The finalists for this year's James Dyson Award have just been revealed, and they offer an exciting array of clever design solutions to some of the world's major problems. Some of the extraordinary highlights include a biodegradable plastic made from potato starch; cheap, foldable lifeboats; an earthquake pre-warning system; and prefabricated ant nests designed to help rural communities easily harvest insects for food.
The annual James Dyson Award is open to design and engineering students (or recent graduates) around the world. The award's brief is deceptively simple: "design something that solves a problem." And since its foundation in 2007 it has delivered a fascinating array of creative design solutions.
The top 20 finalists for this year's award are competing for a £30,000 prize (US$39,000), with Sir James Dyson picking the winner himself. Here are the some of the most interesting finalists in a competition packed with imaginative design creations.
The problem to be solved: Wind turbines are a great source of sustainable energy but they struggle to deal with chaotic winds in urban environments. A team from Lancaster University set out to design an omni-directional wind turbine that could be integrated into urban apartment settings.

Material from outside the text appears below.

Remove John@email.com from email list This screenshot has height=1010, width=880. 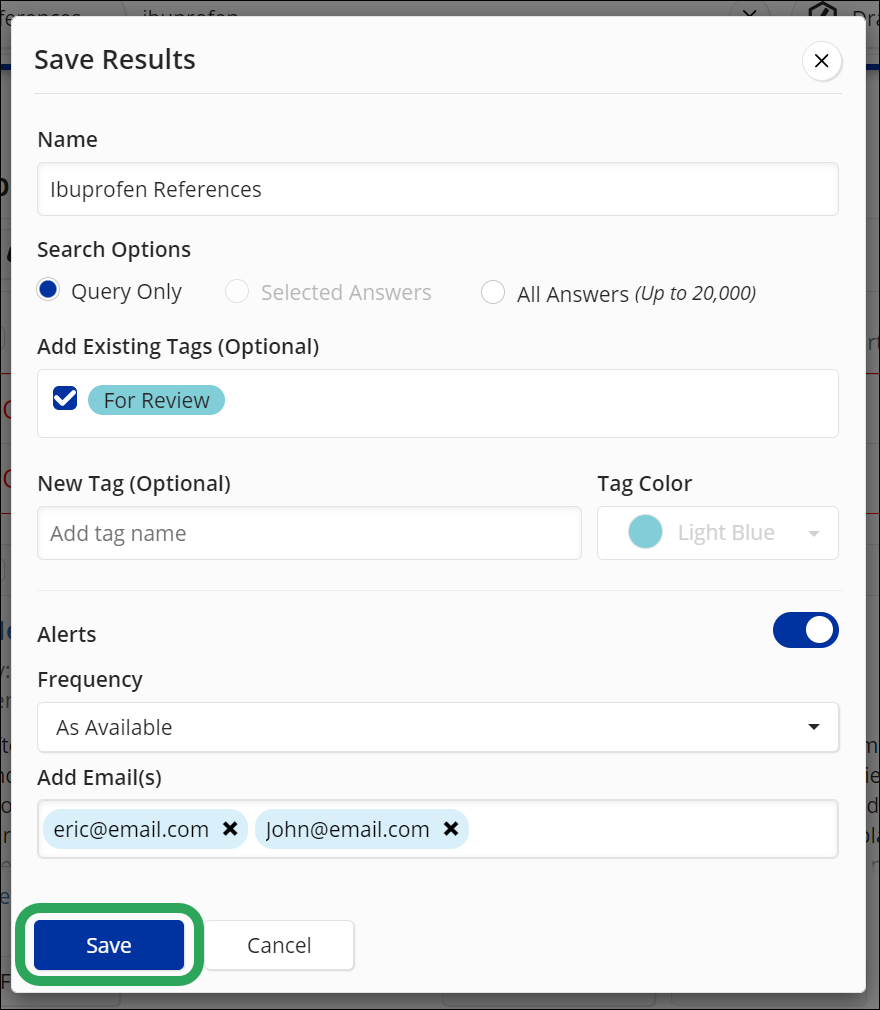pos(451,828)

The O-Wind Turbine is a spherical structure lined with vents allowing it to take wind from all horizontal and vertical directions. It will rotate on a fixed axis regardless of the direction of the wind, and ultimately the hope is to easily integrate it into city apartment balconies to offer individual dwellers an independent source of electricity in an urban environment.

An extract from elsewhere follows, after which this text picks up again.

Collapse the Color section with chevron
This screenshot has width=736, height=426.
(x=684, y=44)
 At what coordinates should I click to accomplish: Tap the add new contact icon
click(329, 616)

Taking aim at the volume of single-use plastic forks, spoons and straws used in the fast food industry, Swedish designer Pontus Törnqvist from Lund University developed Potato Plastic, a material made from potato starch that resembles plastic but biodegrades into soil in less than two months.
"What I want to achieve with this project is to make littering to be a conscious act instead of an unconcerned behavior," says Törnqvist.

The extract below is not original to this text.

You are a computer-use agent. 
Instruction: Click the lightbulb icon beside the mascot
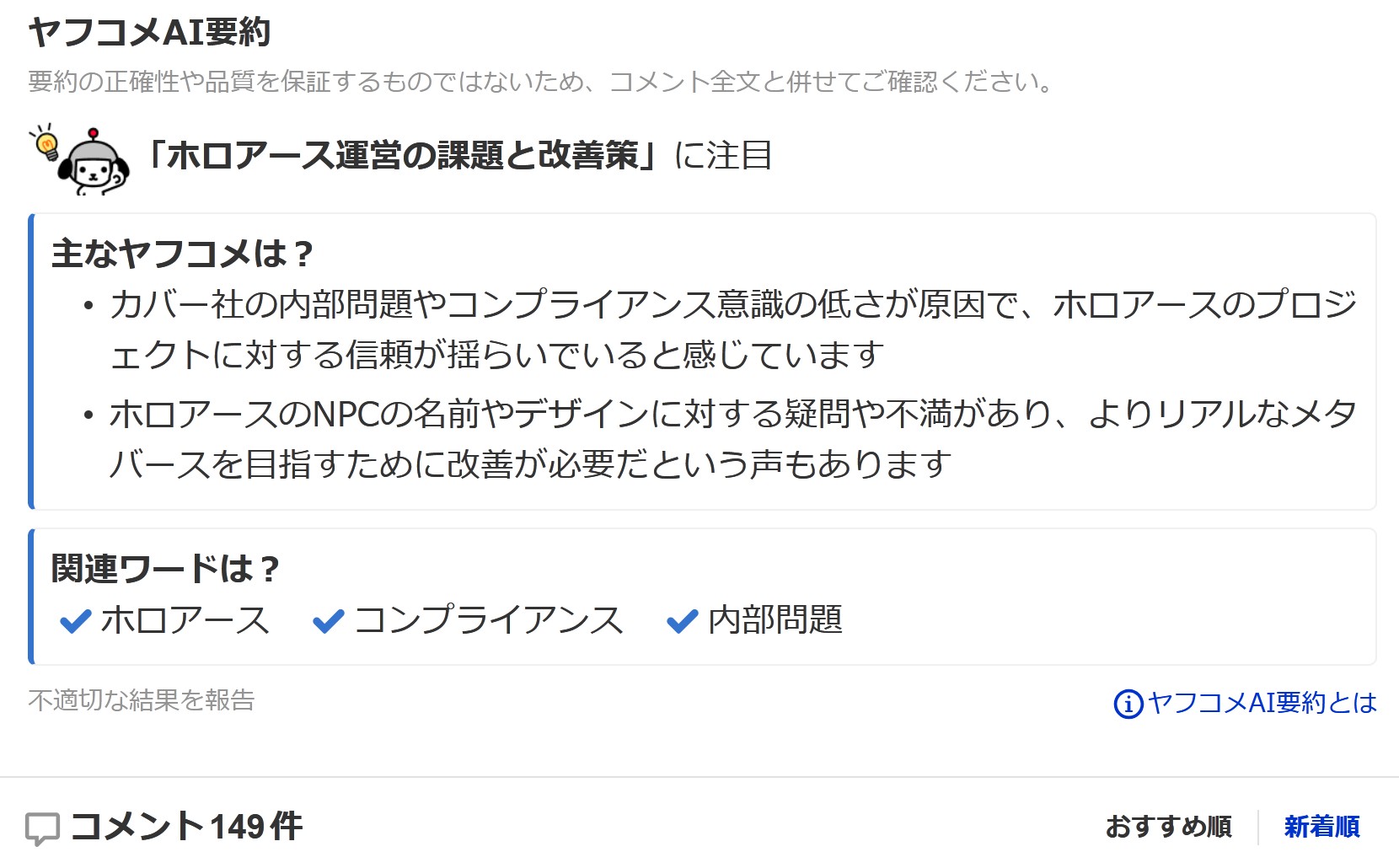click(x=46, y=144)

Insects are a great source of protein and many suggest that we need to incorporate them into our food chain to help feed the growing global population. Azcatl is a prefabricated, 3D-printed ant nest, designed to offer an easy and cheap way to harvest ants.
"The prefabricated nest can represent a sustainable opportunity for rural communities," the designers write, "because it does not have a negative impact in the ecosystem due to the fact the materials used are 100% biodegradable and the ants do not need a huge amount of water, feeding or land, furthermore these ants have been the backbone of the aqua farming in Mexico for centuries and the locals do not need special machines or technologies to develop this activity. Also this activity can be its principal source of income considering that 1 kg of escamoles is around 100 dollars."
An astounding 20 percent of all clean water is reportedly lost due to leaking pipes. Tracking when a water pipe is leaking is difficult, expensive and time-consuming, with leaks often not discovered until a pipe completely breaks. Lighthouse is a cheap robot that can be dropped into existing pipe systems to track for leaks.
The little robot floats along a pipe using tactile sensors that can identify suction changes in water pressure when it passes a leak. It generates a log as it travels so when the robot is recovered it can offer a clear map of the pipe and where it may be leaking.
The winner of the competition will be revealed in November.